Dr. Chaabane works with a team of gynecologists, geneticists and biologists specializing in


the management of hypofertile couples. 

Azoospermia is defined as a male fertility disorder in which no sperm are present during ejaculation. This represents a percentage of 1% of the male population globally.


Male infertility is present in 50% of couples who have problems at the time of conception, since in 30% of the cases the origin of the problems is only of the man and in 20% of the cases, the infertility is due to a mixed cause, both sexes being equally involved. Among men suffering from male infertility, azoospermia occurs in a proportion that varies from 10% to 15% of cases.


There are two types of azoospermia depending on the origin of the lack of sperm in the semen:

  • Secretory azoospermia (also called non-obstructive azoospermia): The problem is that the testes are not able to produce sperm.
  • Excretory azoospermia (also called obstructive azoospermia): the testes synthesize sperm but there is a problem in the vas deferens which are responsible for transporting them to the urethra where they are expelled during ejaculation.

To diagnose azoospermia, according to WHO recommendations, it is necessary to perform two spermograms, at least two months apart, to confirm the results.

The search for the cause involves bacteriological, hormonal, genetic analyzes and sometimes imaging.

Obtaining a natural pregnancy with azoospermia is practically impossible. Procreation treatments will have to be used. However, depending on the type of azoospermia, the chances of becoming biological fathers vary. In the case of obstructive or excretory (non-secretory) azoospermia, there is a 100% chance of becoming a biological father. But in the case of secretory azoospermia, the probability decreases to 50%, if there are no other fertility problems.

Testicular Sperm extraction (TESE)

biopsie testiculaire sous microscope (micro-TESE)

It is an outpatient surgical procedure that lasts 20 minutes and is performed under local or epidural anesthesia.

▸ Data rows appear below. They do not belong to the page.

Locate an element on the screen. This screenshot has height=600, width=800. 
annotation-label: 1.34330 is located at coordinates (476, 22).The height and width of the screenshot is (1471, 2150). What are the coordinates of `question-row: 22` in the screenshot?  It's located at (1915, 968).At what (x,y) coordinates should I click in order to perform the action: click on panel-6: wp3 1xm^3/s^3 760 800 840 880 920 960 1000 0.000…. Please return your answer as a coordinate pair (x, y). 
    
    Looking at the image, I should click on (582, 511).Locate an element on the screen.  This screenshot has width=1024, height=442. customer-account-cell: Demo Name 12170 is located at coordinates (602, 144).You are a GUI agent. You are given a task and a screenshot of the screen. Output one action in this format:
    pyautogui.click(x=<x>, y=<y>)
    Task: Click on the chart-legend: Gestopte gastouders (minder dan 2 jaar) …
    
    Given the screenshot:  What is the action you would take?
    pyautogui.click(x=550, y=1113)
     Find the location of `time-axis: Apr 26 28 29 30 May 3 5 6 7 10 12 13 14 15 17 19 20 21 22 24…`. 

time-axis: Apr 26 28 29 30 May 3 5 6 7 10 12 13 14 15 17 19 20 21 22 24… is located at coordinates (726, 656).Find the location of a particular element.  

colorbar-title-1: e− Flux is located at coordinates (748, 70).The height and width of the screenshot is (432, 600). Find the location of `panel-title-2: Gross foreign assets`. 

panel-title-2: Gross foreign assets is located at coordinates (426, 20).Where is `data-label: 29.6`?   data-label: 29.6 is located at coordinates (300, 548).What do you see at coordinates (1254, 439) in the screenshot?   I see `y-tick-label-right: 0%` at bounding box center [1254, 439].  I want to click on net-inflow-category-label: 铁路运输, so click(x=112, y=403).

It involves making a small incision to extract internal fragments of the testis that will be analyzed to detect the presence or absence of sperm.



Often, the semen obtained from the testicular biopsy is frozen for later use in fertility treatment (IVF).


biopsie testiculaire sous microscope

For patients with poor prognosis (small testicular size, hormonal abnormalities, history of testicular ectopia, genetic disease, etc.) or also in patients who have had a negative conventional testicular biopsy, foci of isolated spermatogenesis where we could isolate a few spermatozoa (nearly 20%) !! These sperm can be used fresh or frozen for ICSI.


The biopsy is then done under a microscope (micro-TESE). It is performed under loco-regional or general anesthesia and it can last between 2 and 5 hours. This technique is practiced in a few assisted reproduction centers around the world, including ours.